Work item:
Quote exactly, and only, the lines from the one containing "Task: Click the" through the end of the material below. Skip pictures.
□ □ □ □ □
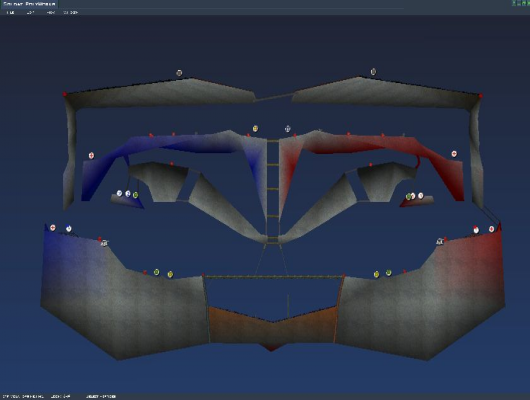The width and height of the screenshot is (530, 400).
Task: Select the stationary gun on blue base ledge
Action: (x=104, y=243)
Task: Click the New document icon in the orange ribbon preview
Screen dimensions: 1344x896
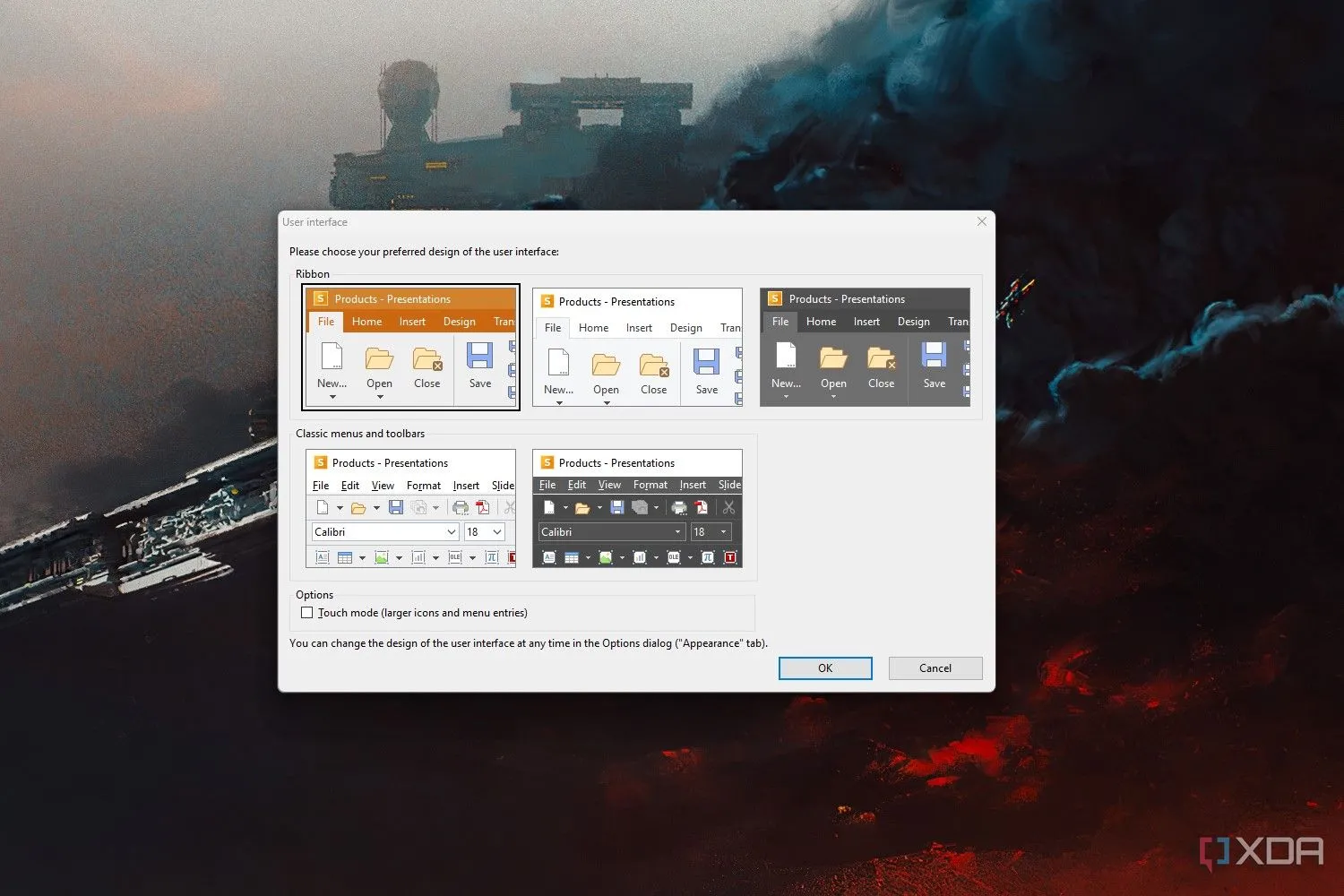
□ □ □ □ □
Answer:
Task: Click the New document icon in the orange ribbon preview
Screen dimensions: 1344x896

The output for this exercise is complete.